By tying the sanctions to an undersea cable, Washington cast telecommunications infrastructure as part of regional security, framing choices about partners and financing as decisions with strategic consequences.
Rubio’s approach fits into broader Trump administration efforts that also included Rubio’s March 2025 actions on immigration and foreign aid realignments, though the Chile measures focus specifically on countering China.
Targeted visa restrictions give Washington a tool that sits below broader economic penalties, allowing the US to send a signal, apply pressure, and attempt deterrence by focusing costs on identifiable officials.
The choice to name a cabinet minister underscores the message, because it threatens the ability of senior figures to travel for diplomacy, business, or personal reasons, while also raising political stakes at home.
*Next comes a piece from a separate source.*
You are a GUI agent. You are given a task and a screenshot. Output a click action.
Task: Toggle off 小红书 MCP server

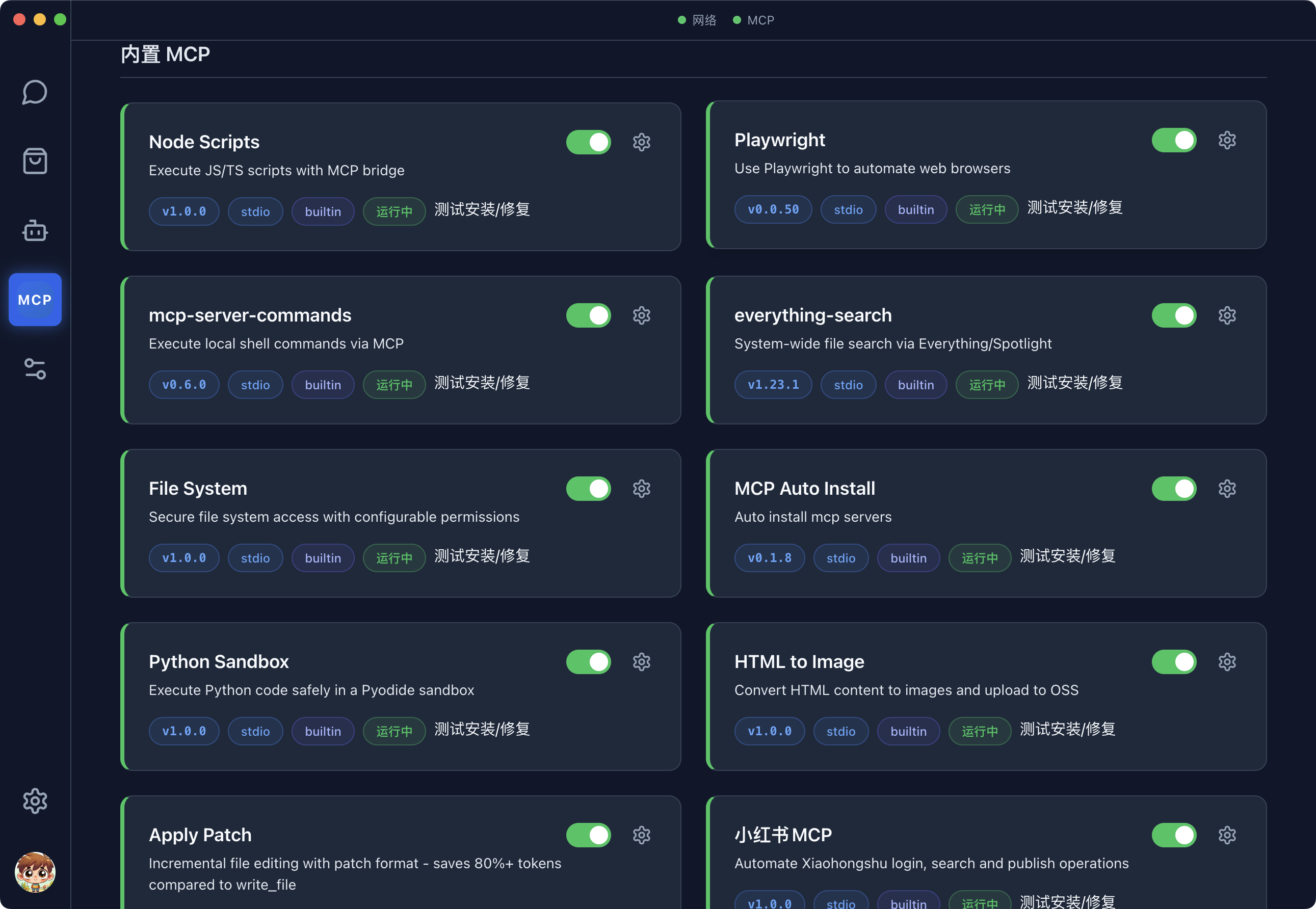[x=1174, y=835]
For Chile, the action raises the risk of diplomatic friction at a moment of government transition, with the outgoing leadership criticizing Washington’s move and the incoming administration preparing to set its own tone.
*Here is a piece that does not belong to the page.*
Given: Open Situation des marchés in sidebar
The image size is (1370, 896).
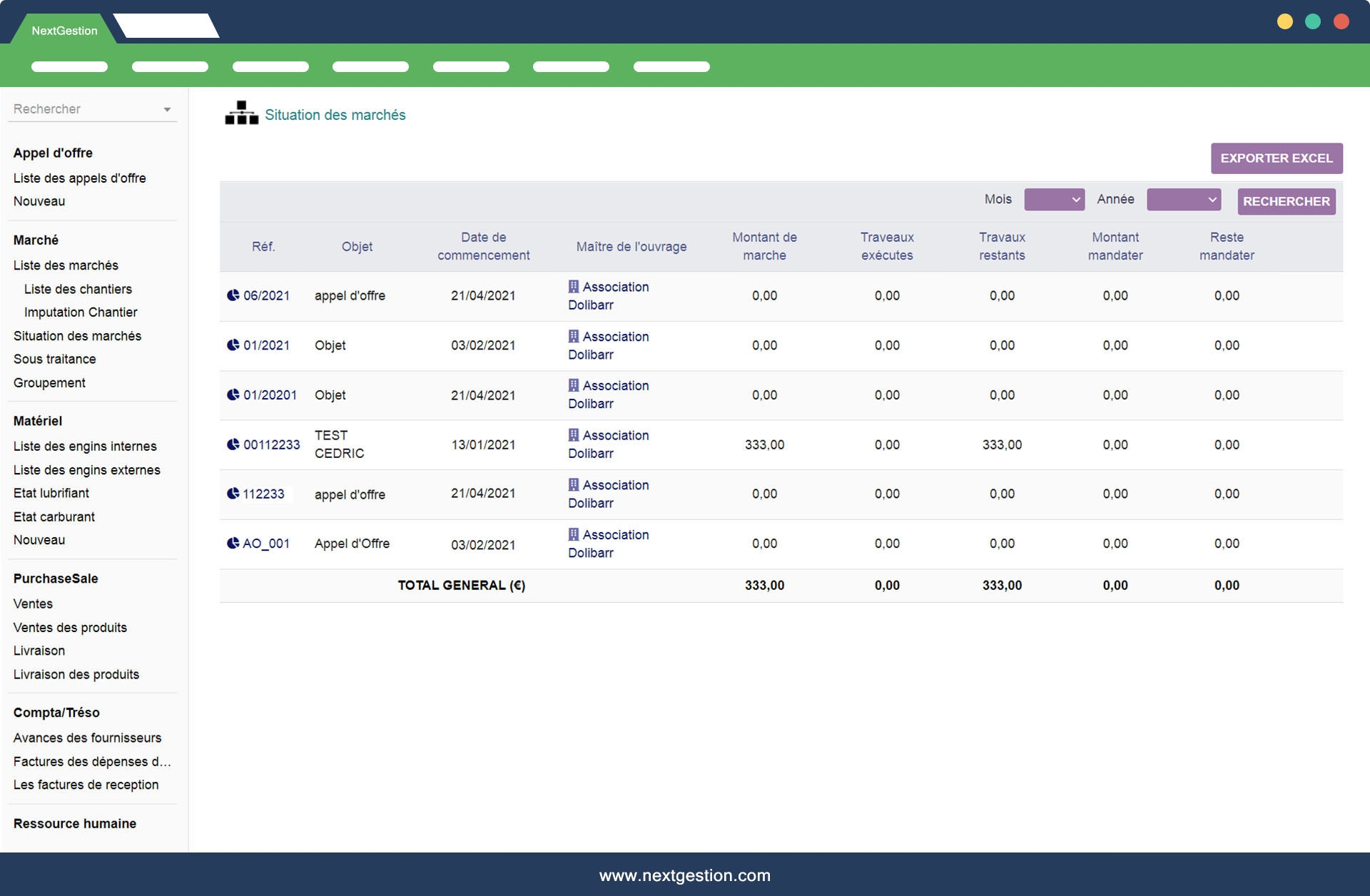Looking at the screenshot, I should click(77, 336).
The US, meanwhile, positioned the decision as part of a wider contest over the security implications of Chinese-linked projects, treating infrastructure participation as inseparable from strategic competition.
That approach reflects Washington’s view of Latin America as part of its traditional sphere, a point that has sharpened as China’s economic ties across the region have expanded and as US-China competition has intensified.
In that context, the undersea cable becomes more than a technical project, serving as a proxy for alignment choices that can shape trust, intelligence concerns, and the broader security debate.
The restrictions also highlight how quickly connectivity projects can become entangled with diplomacy, especially when they involve firms from a country the US describes as a strategic competitor.
Rubio framed the action as countering threats to regional security, casting the project as the type of activity that could “compromised critical telecommunications infrastructure” and, in Washington’s telling, “undermined regional security in our hemisphere”.
Chile’s next steps will unfold under the shadow of a policy that targets individuals rather than institutions, turning personal travel and family access into instruments of statecraft.
For other governments in the region, the episode signals that Washington will scrutinize foreign investment in strategic assets and may treat partner selection in telecommunications infrastructure as a security statement.
The immediate diplomatic stakes now center on whether Chile reassesses infrastructure partners and how its incoming government manages engagement with the US and China while facing pressure framed in security terms.
Marco Rubio Blocks Visas as Donroe Pushes Undersea Cable Deal with China
The US has imposed visa bans on three Chilean officials involved in a Chinese-backed undersea cable project, citing regional security concerns. This targeted diplomatic action aims to deter Chinese investment in Latin American telecommunications. The timing is significant, as it pressures Chile’s incoming administration to align with Washington’s security standards while the outgoing President Gabriel Boric criticizes the move as an overreach in a period of transition.